## Brief
Take the entries below and print, exactly, the stretch from the line containing "The image size is (845, 822)." through the line containing "Open the FAQ tab", both included.

___ Data for this task ___

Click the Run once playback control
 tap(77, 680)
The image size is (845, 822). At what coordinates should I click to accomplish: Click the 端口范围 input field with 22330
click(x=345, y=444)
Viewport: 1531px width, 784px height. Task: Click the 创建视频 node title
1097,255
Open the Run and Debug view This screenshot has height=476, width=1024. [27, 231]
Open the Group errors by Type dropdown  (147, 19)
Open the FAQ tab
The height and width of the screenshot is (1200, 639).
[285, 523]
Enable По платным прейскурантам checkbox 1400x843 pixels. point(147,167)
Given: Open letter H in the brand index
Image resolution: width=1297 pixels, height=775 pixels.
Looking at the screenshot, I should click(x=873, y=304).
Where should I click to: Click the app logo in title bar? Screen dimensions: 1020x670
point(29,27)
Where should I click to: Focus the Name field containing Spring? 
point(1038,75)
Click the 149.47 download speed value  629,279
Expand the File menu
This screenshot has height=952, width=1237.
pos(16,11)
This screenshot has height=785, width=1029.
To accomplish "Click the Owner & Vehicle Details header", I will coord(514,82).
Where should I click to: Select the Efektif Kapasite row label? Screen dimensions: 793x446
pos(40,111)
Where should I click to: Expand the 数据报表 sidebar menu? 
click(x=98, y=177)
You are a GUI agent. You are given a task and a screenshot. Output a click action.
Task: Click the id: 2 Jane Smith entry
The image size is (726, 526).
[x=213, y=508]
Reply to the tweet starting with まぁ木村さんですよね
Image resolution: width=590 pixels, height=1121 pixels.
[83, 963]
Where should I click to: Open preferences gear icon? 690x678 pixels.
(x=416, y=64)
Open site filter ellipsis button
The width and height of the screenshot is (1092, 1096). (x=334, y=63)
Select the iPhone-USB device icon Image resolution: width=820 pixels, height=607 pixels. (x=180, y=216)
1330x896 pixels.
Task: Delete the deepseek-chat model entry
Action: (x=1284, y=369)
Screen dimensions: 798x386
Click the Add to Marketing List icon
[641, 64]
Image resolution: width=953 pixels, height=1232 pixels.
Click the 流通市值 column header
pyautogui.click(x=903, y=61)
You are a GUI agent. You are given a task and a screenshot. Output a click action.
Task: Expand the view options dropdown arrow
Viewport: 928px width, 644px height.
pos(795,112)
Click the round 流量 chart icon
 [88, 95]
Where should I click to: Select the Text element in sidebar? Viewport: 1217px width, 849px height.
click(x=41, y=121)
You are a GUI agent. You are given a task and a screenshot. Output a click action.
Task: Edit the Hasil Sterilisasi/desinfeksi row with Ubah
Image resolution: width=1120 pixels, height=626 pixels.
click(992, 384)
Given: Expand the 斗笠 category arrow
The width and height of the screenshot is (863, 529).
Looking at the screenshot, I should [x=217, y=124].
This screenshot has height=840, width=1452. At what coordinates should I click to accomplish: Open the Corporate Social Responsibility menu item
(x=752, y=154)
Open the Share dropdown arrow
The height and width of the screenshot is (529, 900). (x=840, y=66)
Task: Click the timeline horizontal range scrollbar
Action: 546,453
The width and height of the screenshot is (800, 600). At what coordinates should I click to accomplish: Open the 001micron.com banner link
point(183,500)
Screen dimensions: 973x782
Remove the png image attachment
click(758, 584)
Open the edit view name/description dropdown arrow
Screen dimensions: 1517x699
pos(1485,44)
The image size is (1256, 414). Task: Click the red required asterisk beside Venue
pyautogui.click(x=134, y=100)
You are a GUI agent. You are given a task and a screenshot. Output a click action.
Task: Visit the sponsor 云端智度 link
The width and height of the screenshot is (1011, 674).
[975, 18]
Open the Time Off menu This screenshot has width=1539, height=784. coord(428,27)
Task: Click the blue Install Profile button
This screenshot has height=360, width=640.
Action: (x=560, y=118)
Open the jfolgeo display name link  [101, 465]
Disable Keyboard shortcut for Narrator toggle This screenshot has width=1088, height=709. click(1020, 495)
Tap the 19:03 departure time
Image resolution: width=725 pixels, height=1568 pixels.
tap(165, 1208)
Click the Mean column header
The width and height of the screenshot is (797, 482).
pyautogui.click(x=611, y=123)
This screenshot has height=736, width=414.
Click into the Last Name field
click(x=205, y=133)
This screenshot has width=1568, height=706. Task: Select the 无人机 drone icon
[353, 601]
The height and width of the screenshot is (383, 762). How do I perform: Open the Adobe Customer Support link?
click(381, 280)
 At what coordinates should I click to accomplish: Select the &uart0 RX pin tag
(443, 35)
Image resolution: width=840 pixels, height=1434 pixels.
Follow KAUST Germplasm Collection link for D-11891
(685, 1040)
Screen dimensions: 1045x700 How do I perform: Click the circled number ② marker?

___

## Answer
The image size is (845, 822). At what coordinates should I click to accomplish: Click the 端口范围 input field with 22330
click(x=345, y=444)
Viewport: 1531px width, 784px height. Task: Click the 创建视频 node title
1097,255
Open the Run and Debug view This screenshot has height=476, width=1024. [27, 231]
Open the Group errors by Type dropdown  (147, 19)
Open the FAQ tab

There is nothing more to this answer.